Also, may one have two 12 month qualification periods using the PPT in the same tax year. For example, say I start work overseas in February 1st, 2012 through January 31st, 2013 on a one year contract. I meet the PPT, so I am eligible for the FEIE; a partial for most of 2012 and January of 2013. I go back to the states after completing the contract for 3 months. On May 1st, 2013 I begin a new one year contract overseas until April 30th, 2014. For the 2013 tax year, can I claim the January partial year from the first contract and start and claim a new 12 month partial for the second contract from May to December 2014? In this situation, you would essentially be claiming two qualification periods in the same year.


----------



## BBCWatcher

bfw471 said:


> I understand your skepticism; however, using the FEIE is very common in my current professional field.


Yes, and it's also been very common, according to reports, for the IRS to audit your profession in these circumstances. And the IRS has been collecting back taxes with interest and penalties.

I think you're operating under the mistaken impression that passing the physical presence test is enough to qualify for the FEIE. It is not. The IRS explains. In particular, the IRS has rules for determining whether your tax home is inside or outside the U.S. Remember that Afghanistan has an income tax. If Afghanistan doesn't think your tax home is in Afghanistan, it probably isn't.

Anyway, don't try to do this on your own.

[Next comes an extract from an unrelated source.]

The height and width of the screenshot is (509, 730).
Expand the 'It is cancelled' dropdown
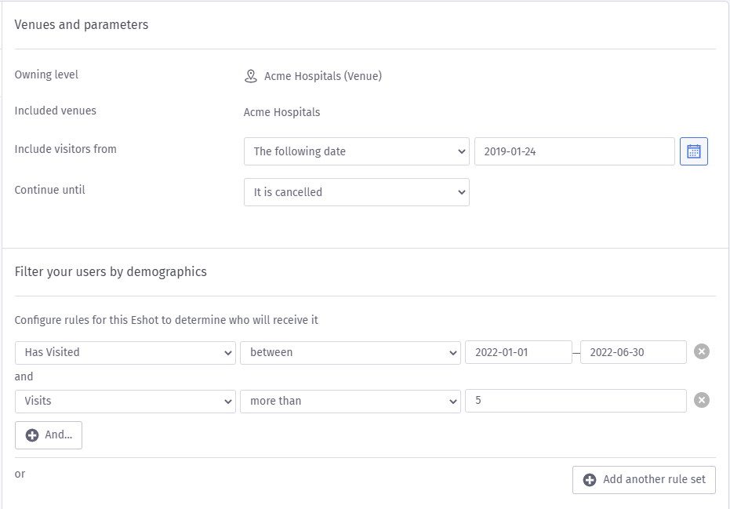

Consult a professional.



> This question may be somewhat vague, but what does this phrase mean specifically: "Once you choose to exclude your foreign earned income or housing amount, that choice remains in effect for that year and all later years unless you revoke it." What does it mean by remaining in effect for all later years until revoked? Does that just mean once I file for FEIE once, I must do so in any later years I meet the physical presence or residence test?


As mentioned those tests are triggered when you meet the base conditions for a possible foreign tax home. That provision means if you qualify for the FEIE you cannot in later tax years switch to using the Foreign Tax Credit to shield that income. You must take the FEIE for that qualifying income instead of the FTC. You can't bounce back and forth, cherrypicking the most favorable tax treatment.



> Also, may one have two 12 month qualification periods using the PPT in the same tax year. For example, say I start work overseas in February 1st, 2012 through January 31st, 2013 on a one year contract. I meet the PPT, so I am eligible for the FEIE;


No, probably not, but let's continue....



> a partial for most of 2012 and January of 2013. I go back to the states after completing the contract for 3 months. On May 1st, 2013 I begin a new one year contract overseas until April 30th, 2014. For the 2013 tax year, can I claim the January partial year from the first contract and start and claim a new 12 month partial for the second contract from May to December 2014? In this situation, you would essentially be claiming two qualification periods in the same year.


If you qualify for the FEIE in both periods in your example you would have a 2012 tax year with the FEIE plus an additional pro-rated month (January, 2013) for the 2013 tax year. If you then file in May, 2014 -- allowed if you qualify for the extended deadline of June 15, or if you apply for an extension -- you would meet the 12 month retrospective requirement and could classify the time starting from May, 2013, as FEIE time.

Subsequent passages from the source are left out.